From Sanasa, the trail to Gokyo climbs away north, whilst the trail to Tengboche and Everest base camp descends to cross the Dudh Khosi at Phunki. This is the lowest place in the Khumbu - worth remembering if you do have the misfortune to come down with serious altitude problems. beyond Phunki the route climbs again to reach Tengboche, where you may wish to spend a couple of nights, to acclimatise, soak up the stunning views and visit the monastery. Be particularly thorough with your water purification here, though, as peak season traffic far exceeds the accommodation available and what sanitation facilities there are simply cannot cope. The water source is below the ridge-line, and it should be considered polluted.

Tengboche to Kala Pattar
Most people travelling this way spend nights at Periche and Lobuche on their way from Tengboche to Gorak Shep. The stages are meant to be short to help you acclimatise, and at least one other rest-day should be incorporated in your hike to Gorak Shep and base camp. This is particularly true if you are intending to cross one of the high passes in the area. At Periche the wind howls relentlessly, making it among the coldest places in the Khumbu. Periche-ing cold! There is a trekkers health post here, run by the Himalayn Rescue Association (HRA), providing informative daily lectures on altitude physiology and other trek-related medical issuse.
               
Many people stay no higher than Lobuche and climb Kala Pattar in a long day from there, but, assuming you want to be3 on the top at sunrise or as soon afterwards as possible, a night's discomfort at Gorak Shep may be worthwhile.

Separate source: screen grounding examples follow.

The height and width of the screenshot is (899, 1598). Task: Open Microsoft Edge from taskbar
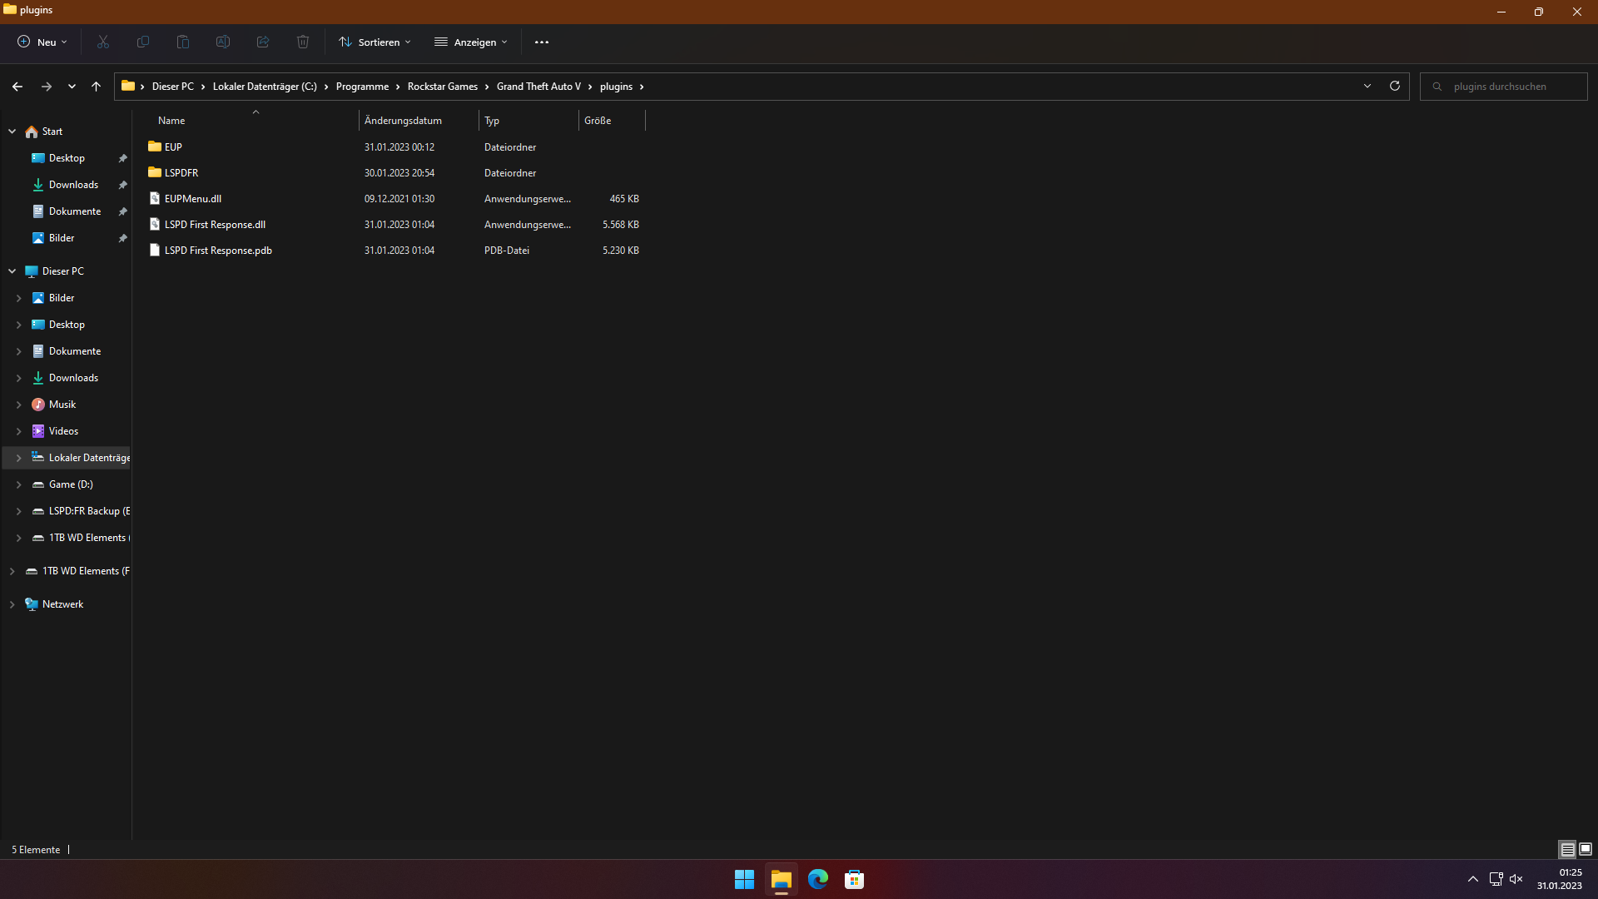[818, 879]
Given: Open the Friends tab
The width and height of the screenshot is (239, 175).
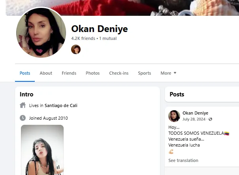Looking at the screenshot, I should pos(69,73).

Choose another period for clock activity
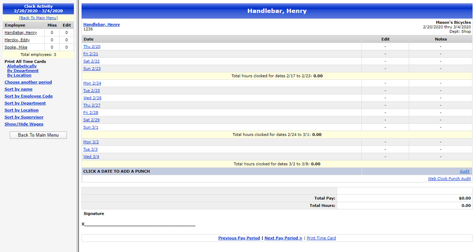click(x=28, y=82)
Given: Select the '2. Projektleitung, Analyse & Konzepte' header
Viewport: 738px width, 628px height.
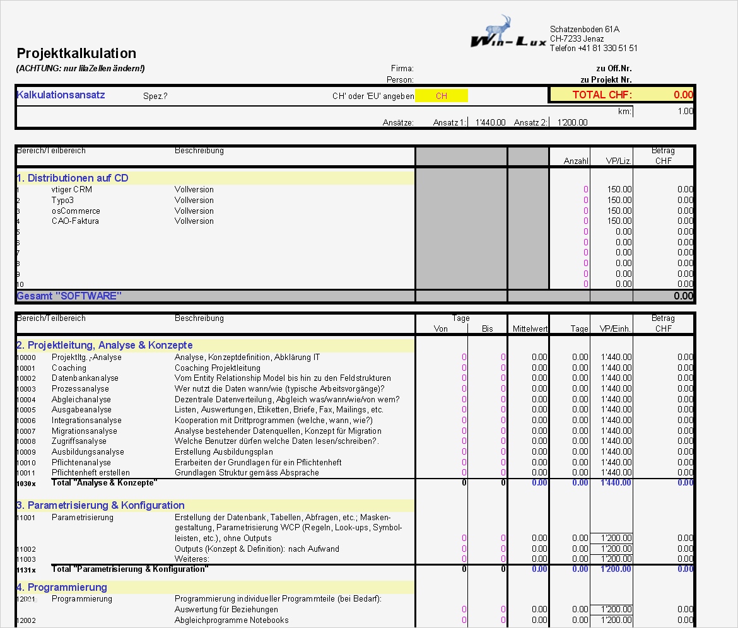Looking at the screenshot, I should [104, 345].
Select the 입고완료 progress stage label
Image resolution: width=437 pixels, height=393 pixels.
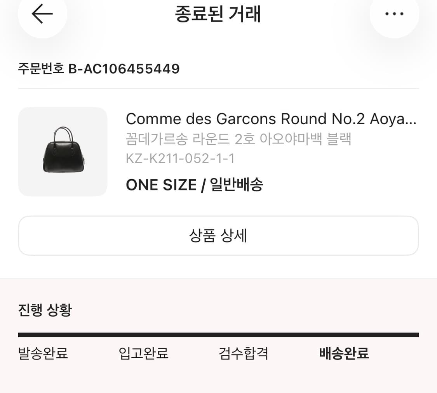point(143,353)
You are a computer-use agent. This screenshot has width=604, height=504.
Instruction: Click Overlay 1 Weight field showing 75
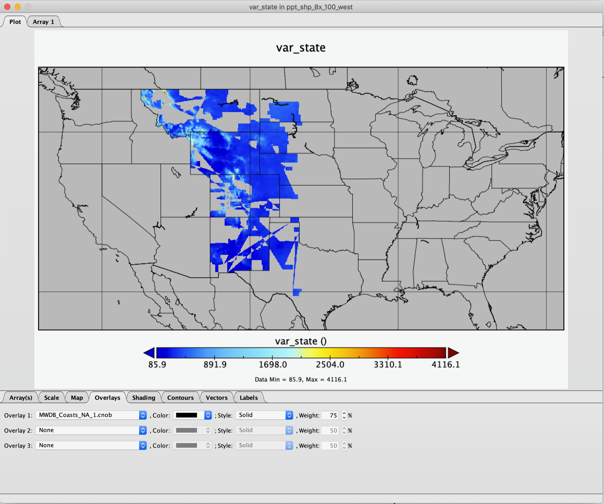[330, 415]
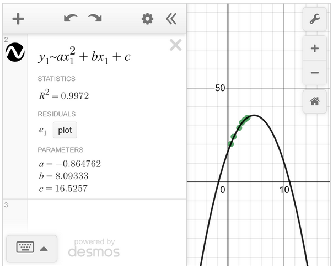
Task: Zoom out of the graph
Action: (314, 73)
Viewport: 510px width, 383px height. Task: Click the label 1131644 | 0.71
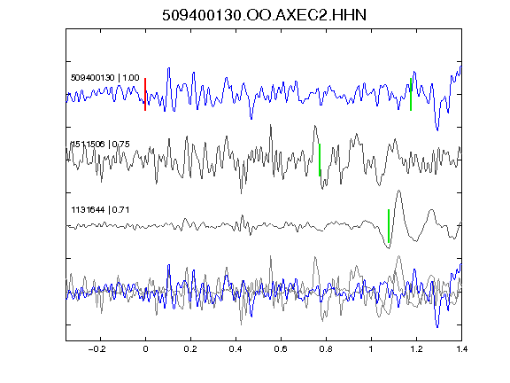point(100,210)
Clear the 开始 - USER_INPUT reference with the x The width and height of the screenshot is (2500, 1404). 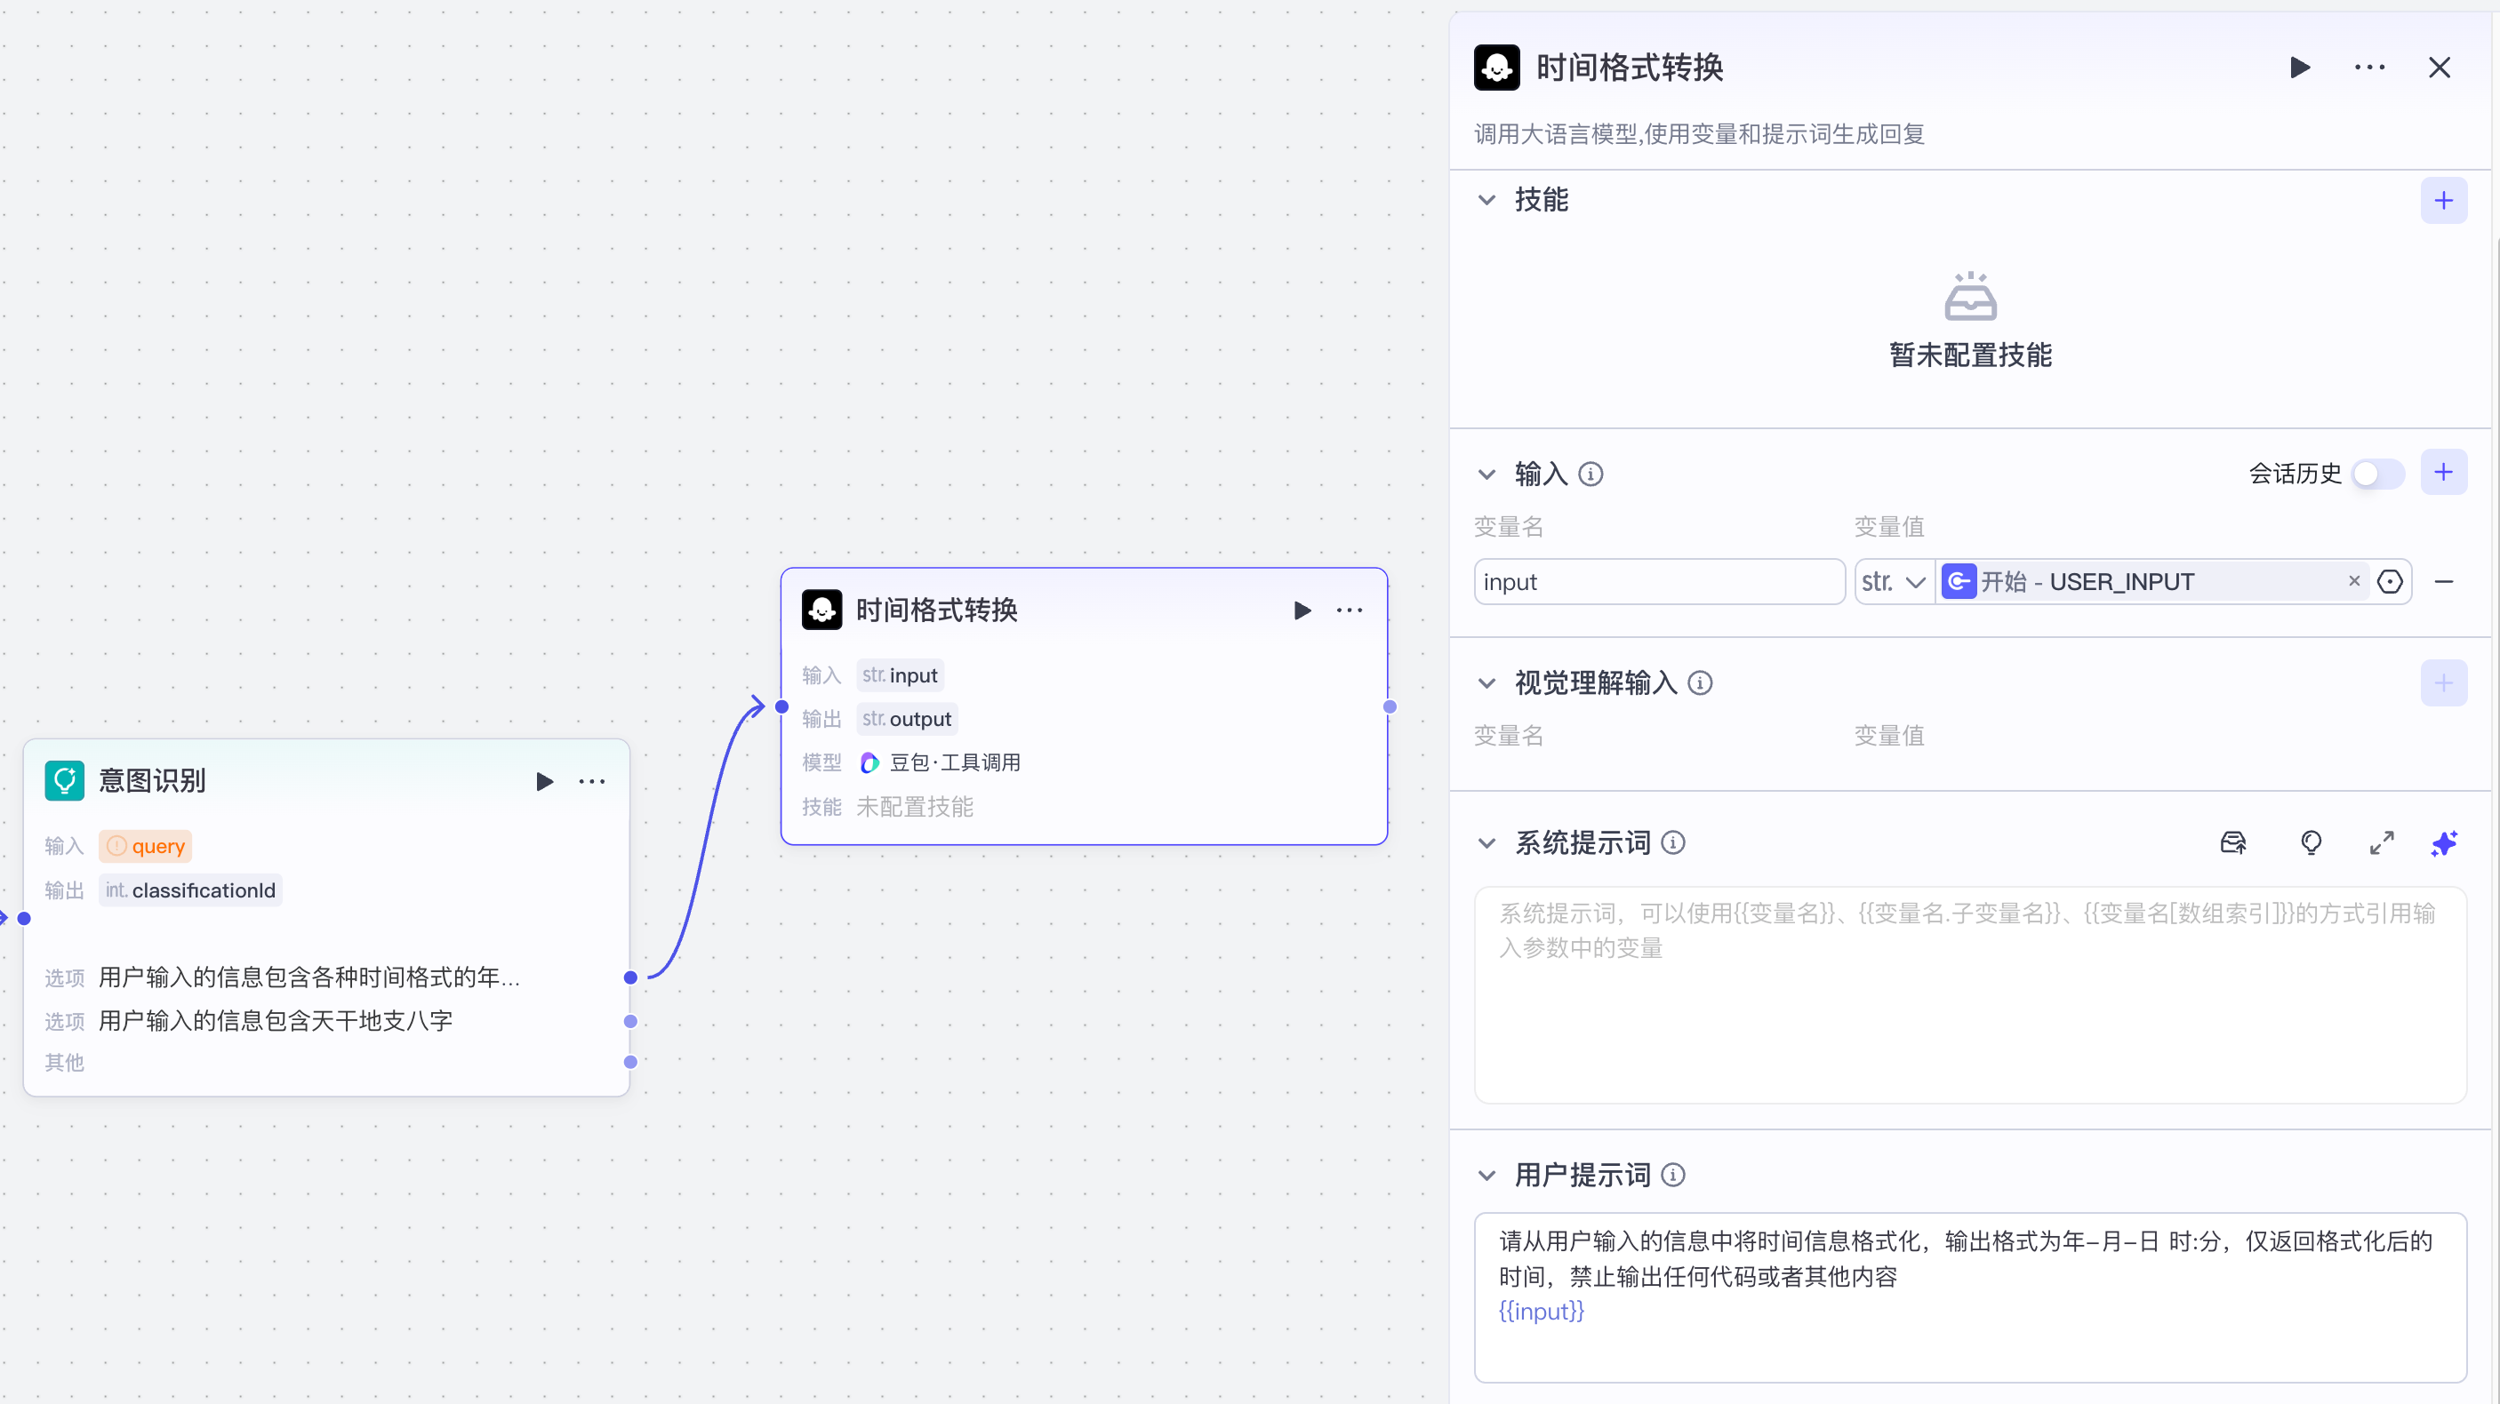click(2354, 581)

If struggling out of your sleeping bag in the dark and staggering off up by the light of a head torch is as much an ordeal for you as it is for me, sleeping that bit higher and staying warm in bed for an extra couple of hours may be irresistible. This strategy works best if you are camping though, as the 'lodges' at Gorak Shep are pretty rudimentary.
               
Unless you're a connoisseur of piles of garbage on glaciers, there is not much to recommend going beyond Gorak Shep to Everest base camp at the foot of the Khumbu icefall. The mountain itself is actually hidden from this cold and squalid spot, and most people forgo the dubious pleasure of the six hour round trip, preferring instead to head off up Kala Pattar. It takes a couple of hours to reach the top from gorak Shep, and only from the slightly higher summit of Upper Kala Pattar is the South Col visible. From either top, however, there is an array of awesome Himalayan giants that more than makes up for the lung-bursting climb up there. Immediately east across the Khumbu Glacier, Everest soars like a great black pyramikd beyond the jagged white fang of Nuptse, complemented by a 3600 panorama that includes Ama Dablam, Kang Tega, Thamserku, Pumori and Changtse. Carry spare film and batteries for your camera!

Walk-out to Namche Bazaar
You'll make much better time on the return leg to Namche (two days is easily possible) - though why come all this way to walk straight to Gorak Shep and back? Carry the superb Schneider majp of the Khumbu Himal, and plan your own odyssey.